What if that mindset is merely a result of a different type of psychosis that does not let you perceive reality correctly as well?
I believe things are "bad" in terms of the human condition, and this general feeling has manifested into apocalyptic mindsets and religious prophecies. Look, we have about 1 in 8 people living the "good life" (maybe vast overestimate due to poverty in first world nations) and 1 in 8 people starving to death at the apex of agrarian civilization. Everyone in the middle suffers some degree of suffering and subjugation to fuel the elites' standard of living. We have epidemics, violence, disparity, chaos, famines, exploitation, etc. All these things impart psychological effects on the inhabitants of this earth that create all types of cognitive dissonance and psychosis. Is it any wonder that many people think we have been living in the "end times" for thousands of years? Because, if you aren't living it up like a middle-class American (or Roman), life can tend to suck. Frankly, if you think things aren't so bad (for everyone, not just you), it is more likely that you have some problem with perceiving reality.

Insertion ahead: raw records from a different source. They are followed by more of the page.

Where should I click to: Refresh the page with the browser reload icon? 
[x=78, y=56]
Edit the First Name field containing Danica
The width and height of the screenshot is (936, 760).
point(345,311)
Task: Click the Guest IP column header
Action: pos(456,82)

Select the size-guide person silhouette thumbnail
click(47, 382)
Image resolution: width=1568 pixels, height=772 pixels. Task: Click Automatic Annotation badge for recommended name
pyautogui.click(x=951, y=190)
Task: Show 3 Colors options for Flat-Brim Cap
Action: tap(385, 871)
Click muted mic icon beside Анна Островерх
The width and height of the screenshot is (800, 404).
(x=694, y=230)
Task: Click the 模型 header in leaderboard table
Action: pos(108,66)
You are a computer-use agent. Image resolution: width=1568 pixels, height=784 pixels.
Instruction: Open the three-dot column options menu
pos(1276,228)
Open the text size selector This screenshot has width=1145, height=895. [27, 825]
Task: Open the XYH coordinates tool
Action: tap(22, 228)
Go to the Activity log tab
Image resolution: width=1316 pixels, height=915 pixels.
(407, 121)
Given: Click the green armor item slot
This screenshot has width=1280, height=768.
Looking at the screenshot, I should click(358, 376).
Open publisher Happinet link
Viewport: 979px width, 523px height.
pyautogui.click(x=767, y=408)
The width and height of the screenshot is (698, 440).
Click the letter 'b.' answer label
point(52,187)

But obviously, the apocalyptic mindset hasn't been accurate. Human suffering is no evidence of the "end" (but faith-based people don't need evidence to believe in and "end" and that it is coming). Until the 1940's, there really hasn't been anything that could rationally wipe everyone out (other than a celestial object). So it was all faith based bullshit from scared people trying to make sense of human suffering (that is very, very real).
Unfortunately, since the 1940's that has changed due to nuclear weapons, which we managed not to release. But in all our hurried exuberance, we unleashed an equally deadly threat from our over-consumption: climate change. Check out the recent national climate assessment, and tell me things "aren't that bad". Things are devastating. Terrifying. Catastrophic. Apocalyptic? Depends on where you live (so far).